Task description
Reproduce the listing below in full, replacing every occurrence of "computer-use agent" with "desktop automation agent" and leaving all other text unchanged.

Given information
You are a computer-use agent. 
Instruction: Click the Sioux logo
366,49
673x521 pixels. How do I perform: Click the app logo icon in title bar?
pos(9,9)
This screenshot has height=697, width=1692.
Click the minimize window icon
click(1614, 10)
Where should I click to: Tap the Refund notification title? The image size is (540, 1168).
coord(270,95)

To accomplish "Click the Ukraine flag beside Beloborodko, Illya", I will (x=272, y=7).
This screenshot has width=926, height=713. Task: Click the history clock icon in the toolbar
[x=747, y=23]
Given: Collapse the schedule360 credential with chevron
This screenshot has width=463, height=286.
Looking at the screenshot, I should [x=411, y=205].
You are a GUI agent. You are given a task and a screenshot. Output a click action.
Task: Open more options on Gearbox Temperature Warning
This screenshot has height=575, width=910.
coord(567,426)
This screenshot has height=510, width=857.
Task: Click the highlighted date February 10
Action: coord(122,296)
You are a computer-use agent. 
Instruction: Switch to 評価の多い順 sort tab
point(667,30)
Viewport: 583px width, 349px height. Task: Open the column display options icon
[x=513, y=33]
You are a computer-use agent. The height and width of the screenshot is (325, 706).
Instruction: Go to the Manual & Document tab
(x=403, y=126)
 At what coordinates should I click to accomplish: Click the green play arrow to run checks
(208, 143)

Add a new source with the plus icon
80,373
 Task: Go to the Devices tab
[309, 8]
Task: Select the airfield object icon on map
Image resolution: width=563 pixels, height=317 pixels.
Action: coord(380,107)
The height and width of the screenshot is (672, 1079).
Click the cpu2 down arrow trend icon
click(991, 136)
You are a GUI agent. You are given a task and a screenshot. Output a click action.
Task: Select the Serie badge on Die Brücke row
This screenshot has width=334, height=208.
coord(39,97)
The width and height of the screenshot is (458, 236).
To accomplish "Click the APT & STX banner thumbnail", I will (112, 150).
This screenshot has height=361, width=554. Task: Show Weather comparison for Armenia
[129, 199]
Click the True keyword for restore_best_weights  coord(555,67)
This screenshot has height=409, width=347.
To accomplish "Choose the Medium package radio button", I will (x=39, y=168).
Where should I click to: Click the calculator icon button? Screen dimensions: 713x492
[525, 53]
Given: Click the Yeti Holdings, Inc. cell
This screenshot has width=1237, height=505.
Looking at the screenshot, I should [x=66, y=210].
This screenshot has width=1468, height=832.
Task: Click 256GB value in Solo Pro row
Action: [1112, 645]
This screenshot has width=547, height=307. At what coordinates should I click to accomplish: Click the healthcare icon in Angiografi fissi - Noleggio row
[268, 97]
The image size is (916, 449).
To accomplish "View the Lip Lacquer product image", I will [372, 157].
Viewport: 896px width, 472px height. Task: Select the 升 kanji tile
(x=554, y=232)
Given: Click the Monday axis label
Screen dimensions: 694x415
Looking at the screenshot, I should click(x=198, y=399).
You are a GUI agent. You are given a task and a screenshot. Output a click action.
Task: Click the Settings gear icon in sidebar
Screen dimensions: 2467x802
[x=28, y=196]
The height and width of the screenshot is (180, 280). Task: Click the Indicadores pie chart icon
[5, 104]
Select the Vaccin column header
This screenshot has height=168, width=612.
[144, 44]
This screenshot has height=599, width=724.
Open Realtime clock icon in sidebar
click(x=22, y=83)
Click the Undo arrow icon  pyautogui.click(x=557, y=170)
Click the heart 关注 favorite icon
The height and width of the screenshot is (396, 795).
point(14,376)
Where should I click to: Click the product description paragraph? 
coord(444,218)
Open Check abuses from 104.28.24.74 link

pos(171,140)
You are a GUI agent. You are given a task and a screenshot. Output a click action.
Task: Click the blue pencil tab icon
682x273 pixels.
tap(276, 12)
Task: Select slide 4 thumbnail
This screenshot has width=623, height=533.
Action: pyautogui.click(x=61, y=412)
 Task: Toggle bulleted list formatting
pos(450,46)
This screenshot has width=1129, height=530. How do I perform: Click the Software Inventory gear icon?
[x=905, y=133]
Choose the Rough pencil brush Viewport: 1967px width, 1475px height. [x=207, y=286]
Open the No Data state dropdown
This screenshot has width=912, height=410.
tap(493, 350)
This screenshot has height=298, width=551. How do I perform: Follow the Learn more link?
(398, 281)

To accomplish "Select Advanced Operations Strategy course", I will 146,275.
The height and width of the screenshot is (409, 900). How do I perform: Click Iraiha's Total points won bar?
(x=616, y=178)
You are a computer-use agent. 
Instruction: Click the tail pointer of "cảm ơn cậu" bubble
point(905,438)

Correct output
You are a desktop automation agent. 
Instruction: Click the Sioux logo
366,49
673x521 pixels. How do I perform: Click the app logo icon in title bar?
pos(9,9)
This screenshot has height=697, width=1692.
Click the minimize window icon
click(1614, 10)
Where should I click to: Tap the Refund notification title? The image size is (540, 1168).
coord(270,95)

To accomplish "Click the Ukraine flag beside Beloborodko, Illya", I will (x=272, y=7).
This screenshot has width=926, height=713. Task: Click the history clock icon in the toolbar
[x=747, y=23]
Given: Collapse the schedule360 credential with chevron
This screenshot has width=463, height=286.
Looking at the screenshot, I should [x=411, y=205].
You are a GUI agent. You are given a task and a screenshot. Output a click action.
Task: Open more options on Gearbox Temperature Warning
This screenshot has height=575, width=910.
coord(567,426)
This screenshot has height=510, width=857.
Task: Click the highlighted date February 10
Action: coord(122,296)
You are a desktop automation agent. 
Instruction: Switch to 評価の多い順 sort tab
point(667,30)
Viewport: 583px width, 349px height. Task: Open the column display options icon
[x=513, y=33]
You are a desktop automation agent. The height and width of the screenshot is (325, 706).
Instruction: Go to the Manual & Document tab
(x=403, y=126)
 At what coordinates should I click to accomplish: Click the green play arrow to run checks
(208, 143)

Add a new source with the plus icon
80,373
 Task: Go to the Devices tab
[309, 8]
Task: Select the airfield object icon on map
Image resolution: width=563 pixels, height=317 pixels.
Action: coord(380,107)
The height and width of the screenshot is (672, 1079).
Click the cpu2 down arrow trend icon
click(991, 136)
You are a GUI agent. You are given a task and a screenshot. Output a click action.
Task: Select the Serie badge on Die Brücke row
This screenshot has width=334, height=208.
coord(39,97)
The width and height of the screenshot is (458, 236).
To accomplish "Click the APT & STX banner thumbnail", I will (112, 150).
This screenshot has height=361, width=554. Task: Show Weather comparison for Armenia
[129, 199]
Click the True keyword for restore_best_weights  coord(555,67)
This screenshot has height=409, width=347.
To accomplish "Choose the Medium package radio button", I will (x=39, y=168).
Where should I click to: Click the calculator icon button? Screen dimensions: 713x492
[525, 53]
Given: Click the Yeti Holdings, Inc. cell
This screenshot has width=1237, height=505.
Looking at the screenshot, I should [x=66, y=210].
This screenshot has width=1468, height=832.
Task: Click 256GB value in Solo Pro row
Action: [1112, 645]
This screenshot has width=547, height=307. At what coordinates should I click to accomplish: Click the healthcare icon in Angiografi fissi - Noleggio row
[268, 97]
The image size is (916, 449).
To accomplish "View the Lip Lacquer product image", I will [372, 157].
Viewport: 896px width, 472px height. Task: Select the 升 kanji tile
(x=554, y=232)
Given: Click the Monday axis label
Screen dimensions: 694x415
Looking at the screenshot, I should click(x=198, y=399).
You are a GUI agent. You are given a task and a screenshot. Output a click action.
Task: Click the Settings gear icon in sidebar
Screen dimensions: 2467x802
[x=28, y=196]
The height and width of the screenshot is (180, 280). Task: Click the Indicadores pie chart icon
[5, 104]
Select the Vaccin column header
This screenshot has height=168, width=612.
[144, 44]
This screenshot has height=599, width=724.
Open Realtime clock icon in sidebar
click(x=22, y=83)
Click the Undo arrow icon  pyautogui.click(x=557, y=170)
Click the heart 关注 favorite icon
The height and width of the screenshot is (396, 795).
point(14,376)
Where should I click to: Click the product description paragraph? 
coord(444,218)
Open Check abuses from 104.28.24.74 link

pos(171,140)
You are a GUI agent. You are given a task and a screenshot. Output a click action.
Task: Click the blue pencil tab icon
682x273 pixels.
tap(276, 12)
Task: Select slide 4 thumbnail
This screenshot has width=623, height=533.
Action: pyautogui.click(x=61, y=412)
 Task: Toggle bulleted list formatting
pos(450,46)
This screenshot has width=1129, height=530. How do I perform: Click the Software Inventory gear icon?
[x=905, y=133]
Choose the Rough pencil brush Viewport: 1967px width, 1475px height. [x=207, y=286]
Open the No Data state dropdown
This screenshot has width=912, height=410.
tap(493, 350)
This screenshot has height=298, width=551. How do I perform: Follow the Learn more link?
(398, 281)

To accomplish "Select Advanced Operations Strategy course", I will 146,275.
The height and width of the screenshot is (409, 900). How do I perform: Click Iraiha's Total points won bar?
(x=616, y=178)
You are a desktop automation agent. 
Instruction: Click the tail pointer of "cảm ơn cậu" bubble
point(905,438)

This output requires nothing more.